• CHALLENGE 1:
Copy out the rows between the line holding "Task: Expand the" and the line holding "will click(x=59, y=9).", inclusive, keeping each line exactly as it appears.

In the late 1980s, potential large-scale destruction of some historical neighborhoods in cities received attention. Ju'er Hutong in Beijing designed by Wu Liangyong is a representative work among them. Ju'er Hutong as a 1988 pilot project of dilapidated house reconstruction in Beijing was implemented by stages and completed in 1990. 

Reconstruction of Ju'er Hutong followed the planning principle of "organic updating" - keeping buildings with historical value, repairing old but usable houses, dismantling old dilapidated houses, realizing gradual transition, trying to maintain historical and cultural continuity, and forming an organic overall environment. 

The designer carried out design according to the "quasi-courtyard" model, extracted the prototype of traditional spatial configuration, and replaced traditional residences having yards with many continuous yards surrounded by small three-story buildings of many residential types. The "new courtyard" drawing on the constitution of southern residences is reputed as an excellent building with characteristics of the times and national forms.

• CHALLENGE 2:
In the passage about Ju'er Hutong, turn the paragraph that begins "Reconstruction of Ju'er Hutong followed" into a short list that keeps its main facts.

• DATA RECORDS:
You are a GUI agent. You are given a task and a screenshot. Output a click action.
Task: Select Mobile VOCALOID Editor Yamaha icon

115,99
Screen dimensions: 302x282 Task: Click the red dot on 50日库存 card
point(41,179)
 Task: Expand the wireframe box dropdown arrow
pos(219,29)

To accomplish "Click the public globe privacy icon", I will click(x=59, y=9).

...

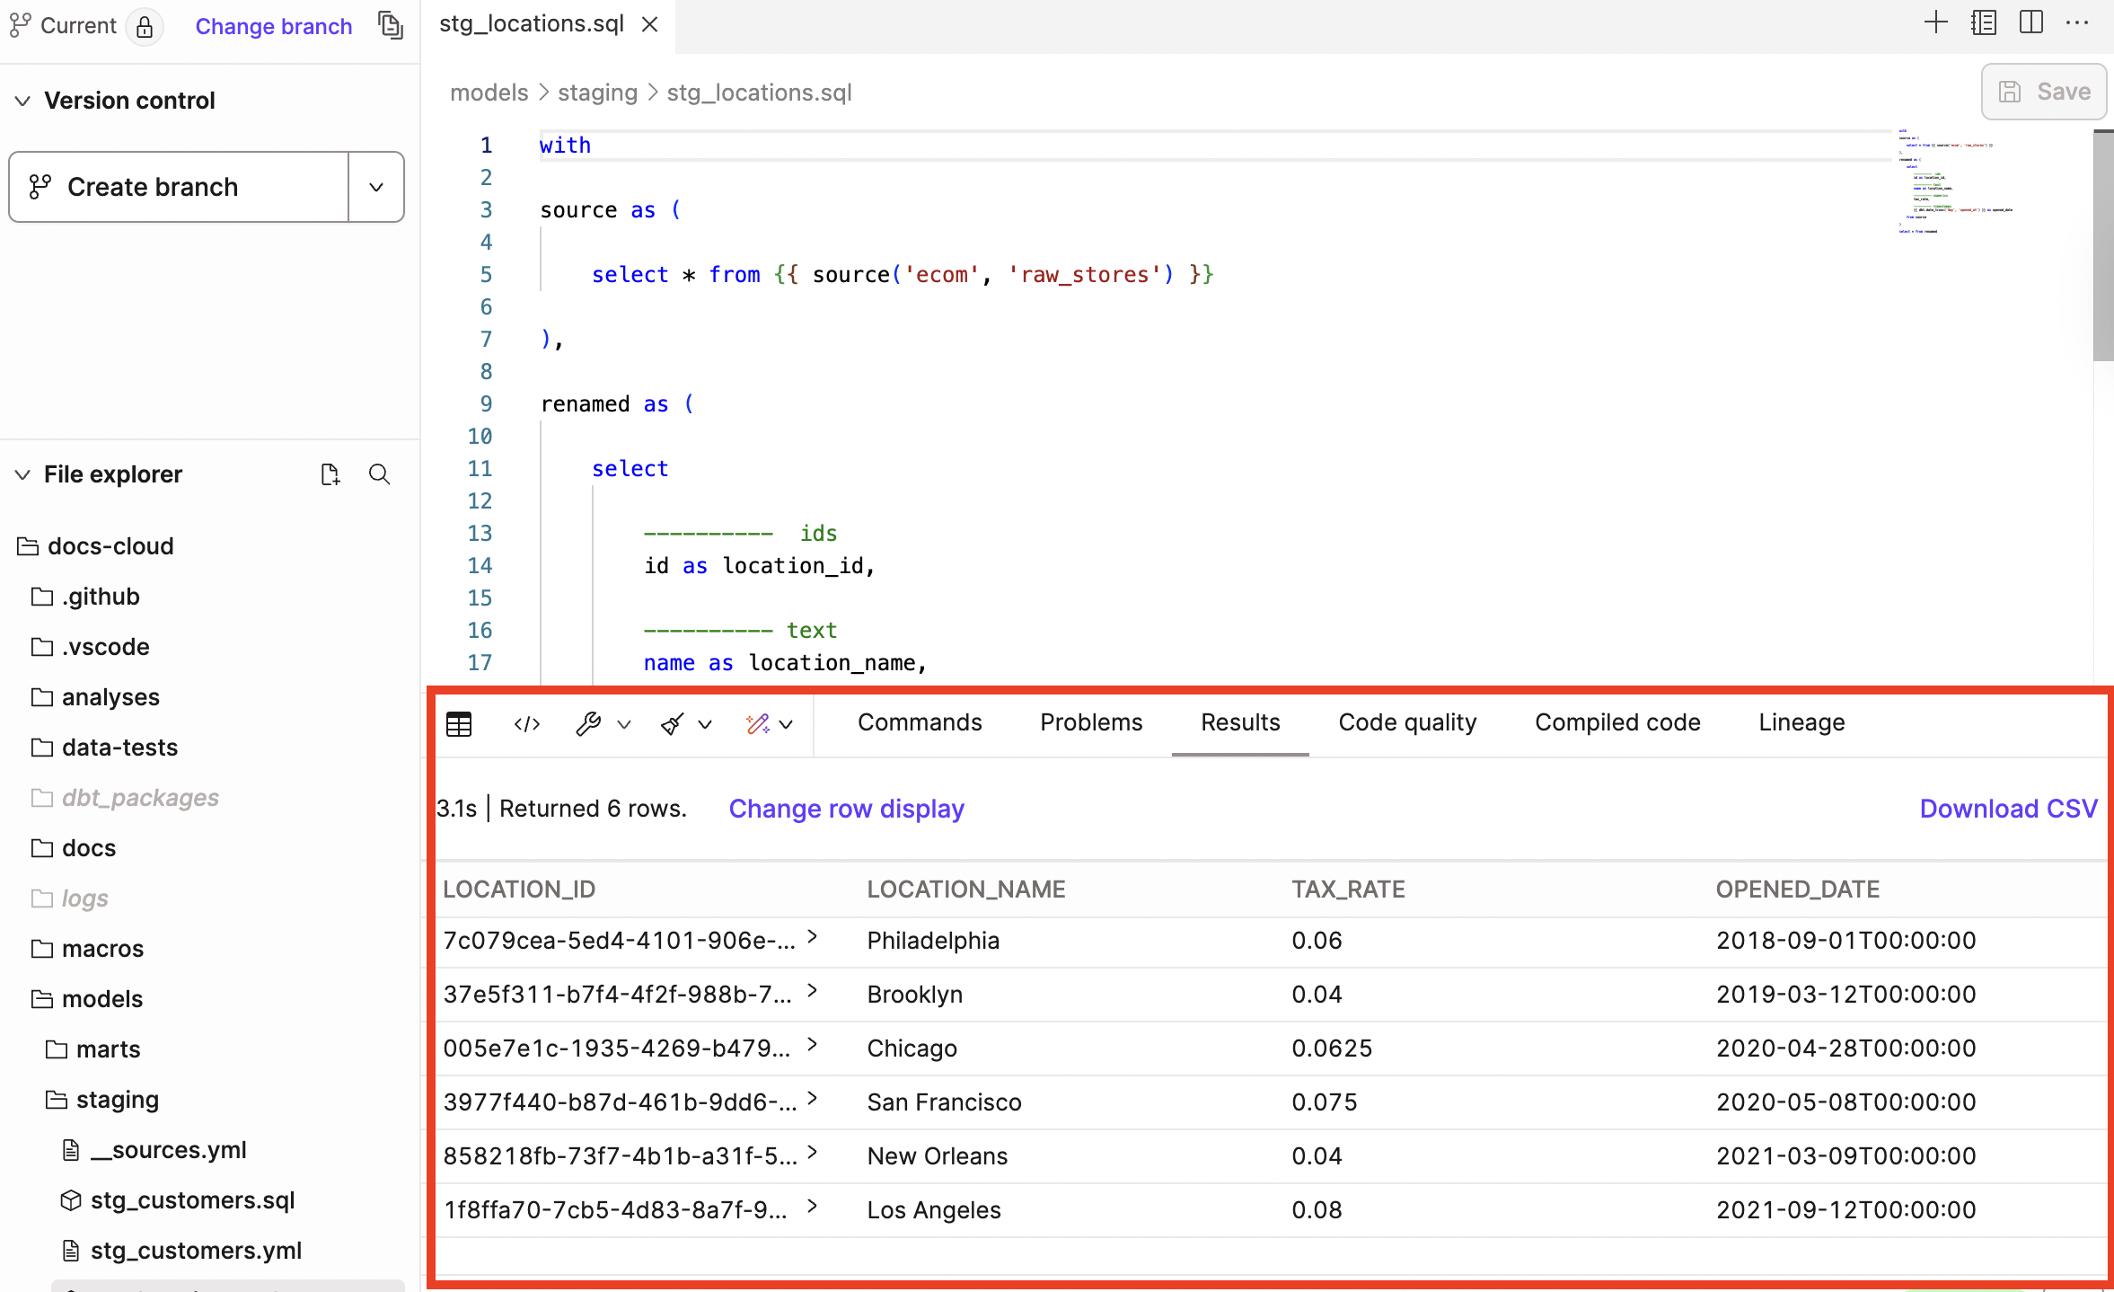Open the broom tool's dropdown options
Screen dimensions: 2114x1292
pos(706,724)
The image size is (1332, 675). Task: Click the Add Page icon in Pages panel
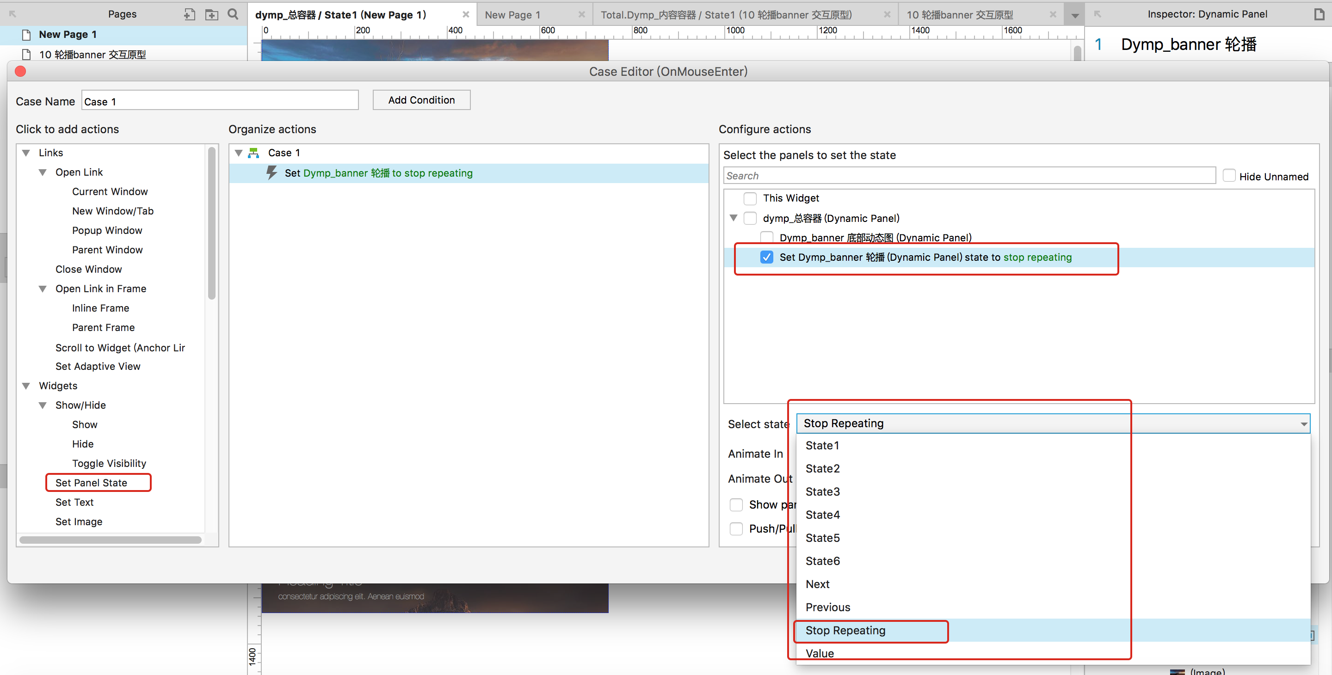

* * *

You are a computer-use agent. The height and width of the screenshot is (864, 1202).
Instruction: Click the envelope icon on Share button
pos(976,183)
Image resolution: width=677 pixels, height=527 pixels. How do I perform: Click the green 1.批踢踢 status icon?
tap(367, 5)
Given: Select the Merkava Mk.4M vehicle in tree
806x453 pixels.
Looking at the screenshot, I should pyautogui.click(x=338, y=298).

• FULL RESPONSE 1:
 Task: Expand the wireframe box dropdown arrow
pos(219,29)

To accomplish "Click the public globe privacy icon", I will click(x=59, y=9).

• FULL RESPONSE 2:
Ju'er Hutong's reconstruction followed the "organic updating" planning principle:
- Keep buildings with historical value
- Repair old but usable houses
- Tear down old, dilapidated houses
- Make the change gradually
- Try to maintain historical and cultural continuity
- Form an organic overall environment